在中国古典文学作品中,最被人关注,最引发争论的,最没完没了又难以取得一致意见的,莫过于《红楼梦》了。

就从近些年的《红楼梦》的有关情况看,电视连续剧的上演,有人说好,有人说坏;通县挖出一块石碑,有人说真,有人说假;“程本”“脂本”之争,有人说对,有人说错;辽阳丰润祖籍之说,有人说南,有人说北;直到最近,一些专家对红学研究的发展,有人高兴,有人忧虑……这些持续不断的分歧,证明这部不朽著作,确实是中国文化界一个永远的热点话题,而且总能引起反响。

这就不由得不叹服伟大的艺术作品,永葆青春的强大魅力了。在这个世界上,无论什么事物,难免有过时之虞,流行的会落伍,时兴的会消沉,热闹过了,仍会冷清,风头一去,便成乌有,名人会过气,美女会憔悴,佳作会滞销,好歌会听腻,只有这部《红楼梦》,不管时隔多久,总能焕发常新的精神,令人注目,就因为它是说不完的。

正由于这是个中国文学中最大的谜,因此所有想在《红楼梦》上扮演一个把话已经说完,不准他人赘言的权威角色者,好像都有笑得太早的弊病。在红学领域里,谁的头上都不具有一顶永不暗淡的光圈。包括胡适之先生,包括他发现的那部脂砚斋本《石头记》八十回本,不也有人提出质疑了吗?

记得那部电视连续剧刚演出时,京师满城说《红楼》,在那掀起的一阵《红楼梦》热中,胡先生发现的这个脂本,是出足了风头的。对后四十回按照脂评改动的结局,其实民众是颇多争论的。所有研究《红楼梦》的专家,看法是否都保持一致,不得而知。作为一种很主观,很武断的试验,把一直梦寐以求的脂评线索,搬到荧屏上,一定令某些膜拜脂砚斋的红学家,有长舒一口气的痛快,那大概是可以肯定的。

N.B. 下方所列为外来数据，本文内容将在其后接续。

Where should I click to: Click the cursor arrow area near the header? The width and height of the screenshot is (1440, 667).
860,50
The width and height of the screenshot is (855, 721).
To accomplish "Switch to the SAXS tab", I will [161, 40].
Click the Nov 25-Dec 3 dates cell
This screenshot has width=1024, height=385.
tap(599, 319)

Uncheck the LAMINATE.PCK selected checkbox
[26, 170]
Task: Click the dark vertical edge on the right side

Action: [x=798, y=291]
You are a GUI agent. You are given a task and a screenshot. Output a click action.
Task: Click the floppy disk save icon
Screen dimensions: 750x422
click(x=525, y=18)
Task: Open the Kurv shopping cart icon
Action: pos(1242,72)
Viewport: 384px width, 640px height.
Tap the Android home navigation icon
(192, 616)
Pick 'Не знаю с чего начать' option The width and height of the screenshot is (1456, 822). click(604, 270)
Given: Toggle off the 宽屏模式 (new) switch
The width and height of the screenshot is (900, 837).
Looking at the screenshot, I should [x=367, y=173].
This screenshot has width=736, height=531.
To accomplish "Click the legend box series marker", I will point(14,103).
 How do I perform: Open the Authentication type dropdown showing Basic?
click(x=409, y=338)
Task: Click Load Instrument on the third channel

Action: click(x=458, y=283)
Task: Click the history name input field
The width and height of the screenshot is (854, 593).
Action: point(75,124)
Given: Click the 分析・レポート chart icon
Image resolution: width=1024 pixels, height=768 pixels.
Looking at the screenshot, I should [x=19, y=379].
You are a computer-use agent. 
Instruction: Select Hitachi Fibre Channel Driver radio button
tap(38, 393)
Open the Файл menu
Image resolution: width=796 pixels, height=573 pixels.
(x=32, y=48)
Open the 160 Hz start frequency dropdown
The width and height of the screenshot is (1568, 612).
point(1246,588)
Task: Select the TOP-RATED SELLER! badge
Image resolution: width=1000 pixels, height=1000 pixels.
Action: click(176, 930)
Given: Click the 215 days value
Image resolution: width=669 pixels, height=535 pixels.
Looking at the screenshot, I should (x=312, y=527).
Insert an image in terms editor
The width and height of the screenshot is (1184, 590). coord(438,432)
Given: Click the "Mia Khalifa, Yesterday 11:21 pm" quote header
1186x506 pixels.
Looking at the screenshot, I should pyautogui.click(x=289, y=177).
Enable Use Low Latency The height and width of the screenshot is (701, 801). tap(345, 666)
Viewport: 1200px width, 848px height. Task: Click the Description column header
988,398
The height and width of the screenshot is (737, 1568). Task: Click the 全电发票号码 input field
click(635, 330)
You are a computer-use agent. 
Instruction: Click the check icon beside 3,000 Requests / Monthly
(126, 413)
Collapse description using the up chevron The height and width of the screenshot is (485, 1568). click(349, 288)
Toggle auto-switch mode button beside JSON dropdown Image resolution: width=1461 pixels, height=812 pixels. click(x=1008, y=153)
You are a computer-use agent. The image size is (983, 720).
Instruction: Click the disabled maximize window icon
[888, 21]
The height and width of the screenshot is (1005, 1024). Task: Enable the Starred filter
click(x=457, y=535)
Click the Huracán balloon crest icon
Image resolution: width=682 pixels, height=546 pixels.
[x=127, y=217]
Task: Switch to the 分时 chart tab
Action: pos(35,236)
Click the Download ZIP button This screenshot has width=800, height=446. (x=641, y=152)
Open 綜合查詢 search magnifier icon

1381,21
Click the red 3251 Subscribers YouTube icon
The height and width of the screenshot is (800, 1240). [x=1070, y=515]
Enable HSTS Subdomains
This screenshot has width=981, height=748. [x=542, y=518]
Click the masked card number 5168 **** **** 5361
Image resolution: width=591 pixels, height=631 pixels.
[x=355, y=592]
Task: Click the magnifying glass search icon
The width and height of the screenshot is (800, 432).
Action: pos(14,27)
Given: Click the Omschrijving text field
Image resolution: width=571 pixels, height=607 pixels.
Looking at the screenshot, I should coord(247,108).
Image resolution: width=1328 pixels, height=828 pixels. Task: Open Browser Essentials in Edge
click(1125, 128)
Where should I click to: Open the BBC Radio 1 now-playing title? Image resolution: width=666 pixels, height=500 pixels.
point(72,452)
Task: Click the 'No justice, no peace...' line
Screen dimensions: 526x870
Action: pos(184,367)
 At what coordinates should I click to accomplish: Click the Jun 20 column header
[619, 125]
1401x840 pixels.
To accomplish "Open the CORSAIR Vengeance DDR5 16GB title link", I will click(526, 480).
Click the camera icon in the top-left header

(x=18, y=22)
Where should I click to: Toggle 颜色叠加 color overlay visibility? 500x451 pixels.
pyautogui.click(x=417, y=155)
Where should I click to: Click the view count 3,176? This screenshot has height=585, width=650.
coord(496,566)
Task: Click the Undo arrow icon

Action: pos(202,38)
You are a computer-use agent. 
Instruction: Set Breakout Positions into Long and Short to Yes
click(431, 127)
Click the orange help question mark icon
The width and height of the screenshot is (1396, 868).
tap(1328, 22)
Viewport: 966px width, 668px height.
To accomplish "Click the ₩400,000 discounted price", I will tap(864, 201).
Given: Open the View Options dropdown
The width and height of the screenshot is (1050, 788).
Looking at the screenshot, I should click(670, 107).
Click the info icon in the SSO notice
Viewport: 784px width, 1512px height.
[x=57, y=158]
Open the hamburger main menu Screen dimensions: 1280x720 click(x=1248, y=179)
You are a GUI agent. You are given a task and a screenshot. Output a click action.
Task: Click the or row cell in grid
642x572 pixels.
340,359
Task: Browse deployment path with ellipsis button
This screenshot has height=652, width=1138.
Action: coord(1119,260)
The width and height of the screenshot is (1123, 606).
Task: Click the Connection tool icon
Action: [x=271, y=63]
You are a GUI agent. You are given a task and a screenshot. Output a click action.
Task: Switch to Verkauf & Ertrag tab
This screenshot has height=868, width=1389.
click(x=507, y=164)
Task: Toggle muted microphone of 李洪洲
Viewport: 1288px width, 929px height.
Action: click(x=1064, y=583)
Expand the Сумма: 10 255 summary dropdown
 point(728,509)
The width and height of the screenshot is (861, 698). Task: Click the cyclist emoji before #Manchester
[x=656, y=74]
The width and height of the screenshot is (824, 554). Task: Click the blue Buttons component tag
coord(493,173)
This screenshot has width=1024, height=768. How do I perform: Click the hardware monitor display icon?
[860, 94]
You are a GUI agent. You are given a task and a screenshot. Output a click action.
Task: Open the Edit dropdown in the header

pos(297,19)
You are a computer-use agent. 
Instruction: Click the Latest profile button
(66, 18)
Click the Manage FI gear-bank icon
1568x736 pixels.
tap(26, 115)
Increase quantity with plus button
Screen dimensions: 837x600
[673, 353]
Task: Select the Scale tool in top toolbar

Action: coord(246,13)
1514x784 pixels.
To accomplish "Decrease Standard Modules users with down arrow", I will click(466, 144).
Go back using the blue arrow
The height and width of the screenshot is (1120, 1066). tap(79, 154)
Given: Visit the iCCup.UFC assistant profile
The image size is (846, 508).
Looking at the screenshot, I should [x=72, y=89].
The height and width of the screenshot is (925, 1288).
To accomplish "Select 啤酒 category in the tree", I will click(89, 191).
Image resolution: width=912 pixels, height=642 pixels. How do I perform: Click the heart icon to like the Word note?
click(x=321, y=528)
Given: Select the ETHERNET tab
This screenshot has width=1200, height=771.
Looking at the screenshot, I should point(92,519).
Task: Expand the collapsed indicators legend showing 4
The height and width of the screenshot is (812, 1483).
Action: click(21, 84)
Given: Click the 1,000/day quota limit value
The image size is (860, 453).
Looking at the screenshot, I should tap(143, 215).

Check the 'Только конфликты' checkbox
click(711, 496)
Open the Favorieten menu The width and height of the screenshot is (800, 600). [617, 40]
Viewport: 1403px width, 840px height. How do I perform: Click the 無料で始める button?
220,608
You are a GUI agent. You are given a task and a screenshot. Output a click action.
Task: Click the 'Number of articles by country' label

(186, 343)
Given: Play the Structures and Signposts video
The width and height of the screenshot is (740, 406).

真遗憾,可惜胡先生仙逝了,没有这个眼福,一睹那位胖乎乎的贾宝玉在狱神庙中的狼狈不堪的样子。如果,他看到了,是点头呢还是摇头,恐怕要左右为难了。

但老百姓,也就是绝大多数读者和观众,似乎对贾宝玉不去当和尚,不披那件猩红色的斗篷,不在白茫茫的雪地里飘然而去,深不以为然;看到这位怡红公子,破衣烂衫,最后落魄潦倒的终结场面,都瞠目结舌。估计这些不甚赞成的意见,比较普遍、强烈,正好说明美学力量,有时挺能左右人心的。当时,主持此项拍摄工作的人,慑于众怒难犯,声明要重拍结尾部分,自然是一种安抚舆情的造势。说拍,也未必真拍的,后来果然也未拍。但至少表明这种落实脂砚斋评语线索的尝试,以一种婉转的方式,在承认失败。若是真的要拍,这回,恐怕不得不依据高鹗续作了。

于是,我想,九泉下那位灰溜溜的兰墅先生,可以把头抬起来了。

也许《红楼梦》就是容易引起针锋相对的争议作品,什么都是两说着的。甚至由前后两个人的合成的这部书,至少在没有更强有力的反证出现之前,这种曹雪芹、高鹗的作者联署方式,是难以推翻的。然而,也怪了,对于这两位作者,也是一个看好,一个看孬,碧落黄泉,评说悬殊的。高鹗那“闲且惫矣”的形象,成了他固定的脸谱了。

一些近代红学家,对于高鹗续作的否定,尤为激烈,以至于恨得咬牙切齿的声讨,我始终以为有欠公允,好像不应该如此诋毁后四十回的。这后四十回存在的本身,被人接受和认可,便是它的价值所在。谁要不满意,谁都可以放开手去狗尾续貂,没有人拦着的,原作者曹雪芹没说过版权所有,续作者高鹗也不曾说过,他续了以后,就成了他的禁脔,不容别人置喙。但自从胡适之先生发现了这部八十回本脂评本《石头记》,不少红学家便把高鹗视为《红楼梦》的杀手,这实在也太过分了些。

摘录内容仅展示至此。